France, Microsoft partner up
French minister Frederic Lefebvre and Microsoft on Saturday announced a partnership to cultivate promising Internet startups in France. The US technology titan will work with the agency for the creation of enterprises headed by Alain Belais to identify young French companies to join a Microsoft BizSpark program, Lefebvre said in a press release. The program will provide selected startups with Windows Azure storage capacity and free access to software offered by Microsoft as services in the Internet “cloud,” according to Lefebvre. French Internet startups with “high growth potential” will be eligible to get two years worth of online services from Microsoft. The development of small and medium enterprises is vital “to support innovation, value creation and employment in France,” Lefebvre said.
Price-fixing case in court
The former chairman of Depo Auto Parts Industrial Co (帝寶工業) agreed to plead guilty to participating in a price-fixing conspiracy, the US Justice Department said in an e-mailed statement. According to a felony charge filed on Friday in a US District Court in San Francisco, Hsu Shiu-min (許敘銘) conspired to eliminate competition by fixing the prices of aftermarket auto lights, according to the statement. Depo Auto Parts, based in Taiwan, sells the lights that are used in repairs following a collision or as accessories and upgrades. “The international price-fixing conspiracy in the aftermarket auto lights industry caused harm to businesses and consumers,” Sharis Pozen, acting assistant attorney general in charge of the US Justice Department’s Antitrust Division, said in the statement.

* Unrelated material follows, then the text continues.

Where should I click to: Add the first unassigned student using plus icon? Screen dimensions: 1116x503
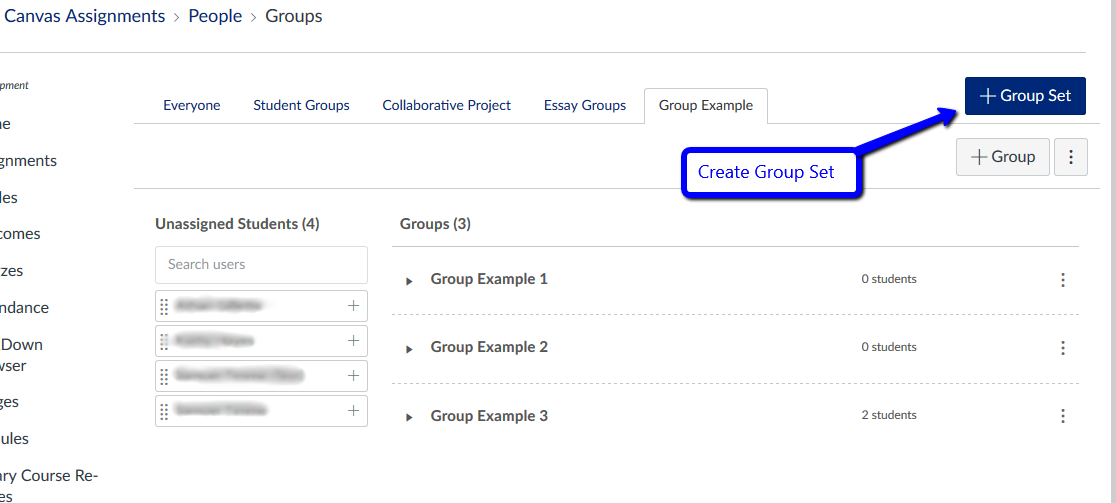[353, 306]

China gives national stadium
The Bahamas is unveiling a national stadium that China built for more than US$50 million as the Asian country ramps up investment across the archipelago. Government officials from the Bahamas and China inaugurated the 15,000-seat Thomas A. Robinson Stadium late on Saturday. Bahaman Sports Minister Charles Maynard said the stadium was a gift with no strings attached. The stadium was built using only Chinese materials and labor, and further cements the growing relationship between the two countries. China also expects to build a US$50 million sports and recreational village around the stadium. China’s state-owned Export-Import Bank is building the US$2.6 billion Baha Mar resort complex in New Providence and has agreed to provide a US$41 million loan to build a new port and bridge in the Bahamas.